В конце концов Уинифред пробралась к отцу.
— Папочка… — начала она.
— Что, моя радость?
Но она замолкла, робея. От сумятицы чувств к глазам подступили слезы. Отец глядел на дочь, сердце его сжималось от нежности, от мучительной, острой любви.
— Ты хочешь что-то сказать мне, милая?
— Папочка… — в глазах дочери промелькнуло слабое подобие улыбки, — как ты думаешь, не будет с моей стороны глупо вручить при встрече мисс Брэнгуэн цветы?
Больной глянул в ясные, умные глазки ребенка, и сердце его обдала теплая волна любви.
— Совсем не глупо, милая. Цветы дарят королевам.
Этот аргумент не до конца убедил Уинифред. Она подозревала, что само существование королев тоже глупость. И все же ей хотелось внести в свою жизнь этот романтический эпизод.
— Значит, можно?
— Подарить мисс Брэнгуэн цветы? Ну конечно, милая. Скажи Уилсону, что я прошу его срезать все понравившиеся тебе цветы.
Девочка непроизвольно улыбнулась, предвкушая радость от самостоятельного выбора.
— Но они мне понадобятся только завтра, — сказала она.
— Тогда до завтра, милая. Поцелуй меня.
Уинифред молча поцеловала больного и покинула комнату. Она вновь обежала все оранжереи и теплицы и на этот раз сообщила садовнику в своей обычной властной, безапелляционной манере, что ей нужно, и перечислила все выбранные цветы.

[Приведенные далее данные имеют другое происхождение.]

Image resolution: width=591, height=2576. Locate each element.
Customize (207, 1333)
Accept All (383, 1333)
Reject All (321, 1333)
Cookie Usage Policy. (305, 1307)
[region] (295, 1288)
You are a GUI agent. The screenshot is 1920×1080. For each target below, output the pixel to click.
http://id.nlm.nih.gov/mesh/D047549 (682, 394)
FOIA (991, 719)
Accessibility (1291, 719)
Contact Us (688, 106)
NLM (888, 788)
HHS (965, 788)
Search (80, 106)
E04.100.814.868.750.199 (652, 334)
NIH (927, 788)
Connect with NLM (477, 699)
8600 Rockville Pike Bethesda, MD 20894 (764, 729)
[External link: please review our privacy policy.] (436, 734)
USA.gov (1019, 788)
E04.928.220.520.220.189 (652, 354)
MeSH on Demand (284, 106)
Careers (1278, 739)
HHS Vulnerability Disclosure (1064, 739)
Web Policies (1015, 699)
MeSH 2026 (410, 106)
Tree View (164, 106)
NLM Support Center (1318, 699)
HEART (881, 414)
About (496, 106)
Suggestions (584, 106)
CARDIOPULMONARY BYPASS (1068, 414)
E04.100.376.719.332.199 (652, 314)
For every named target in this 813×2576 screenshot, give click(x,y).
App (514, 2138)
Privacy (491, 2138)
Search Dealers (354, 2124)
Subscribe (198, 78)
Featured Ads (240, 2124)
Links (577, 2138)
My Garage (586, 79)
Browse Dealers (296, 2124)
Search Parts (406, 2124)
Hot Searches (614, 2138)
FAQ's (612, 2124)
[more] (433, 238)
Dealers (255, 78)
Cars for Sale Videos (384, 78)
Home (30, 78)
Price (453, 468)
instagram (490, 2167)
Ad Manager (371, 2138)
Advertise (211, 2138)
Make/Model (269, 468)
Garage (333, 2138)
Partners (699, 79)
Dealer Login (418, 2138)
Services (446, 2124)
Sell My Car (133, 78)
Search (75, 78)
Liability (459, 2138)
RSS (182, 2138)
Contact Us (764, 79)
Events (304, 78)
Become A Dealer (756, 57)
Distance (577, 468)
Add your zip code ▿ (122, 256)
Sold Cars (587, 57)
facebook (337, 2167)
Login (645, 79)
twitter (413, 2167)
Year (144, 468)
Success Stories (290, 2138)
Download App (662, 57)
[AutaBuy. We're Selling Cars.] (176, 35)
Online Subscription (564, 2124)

— Для чего они вам? — спросил Уилсон.
— Надо, и все, — отрезала Уинифред. Она не любила, когда слуги задают лишние вопросы.
— Понятно. И все же — для чего? Для украшения дома, или, может, вы собираетесь кому-то их послать, или еще для каких-то целей?
— Хочу преподнести при встрече.
— При встрече! Кто же приезжает? Герцогиня Портлендская?
— Нет.
— Значит, не она? Если учесть все ваши пожелания, получится настоящая выставка цветов.
— Этого я и хочу.
— Прекрасно. Тогда перейдем от слов к делу.
На следующий день Уинифред в платье из серебристого бархата, с вызывающе огромным букетом цветов нетерпеливо дожидалась в классной комнате появления Гудрун, то и дело поглядывая из окна на подъездную аллею. Утро было дождливое. Ноздри щекотал необычный аромат оранжерейных цветов, букет представлялся ей маленьким костром, и ее сердечко тоже было охвачено странным пламенем. Привкус романтического приключения волновал, как глоток пьянящего вина.
Наконец она увидела Гудрун и понеслась вниз по лестнице, чтобы сообщить об этом отцу и Джеральду. Посмеиваясь над ее волнением и старанием сохранить серьезность, оба вышли с девочкой в холл. Слуга торопливо пошел к дверям, взял у Гудрун зонтик и помог снять плащ. Встречающая сторона стояла в стороне, пока молодая женщина не вошла в холл.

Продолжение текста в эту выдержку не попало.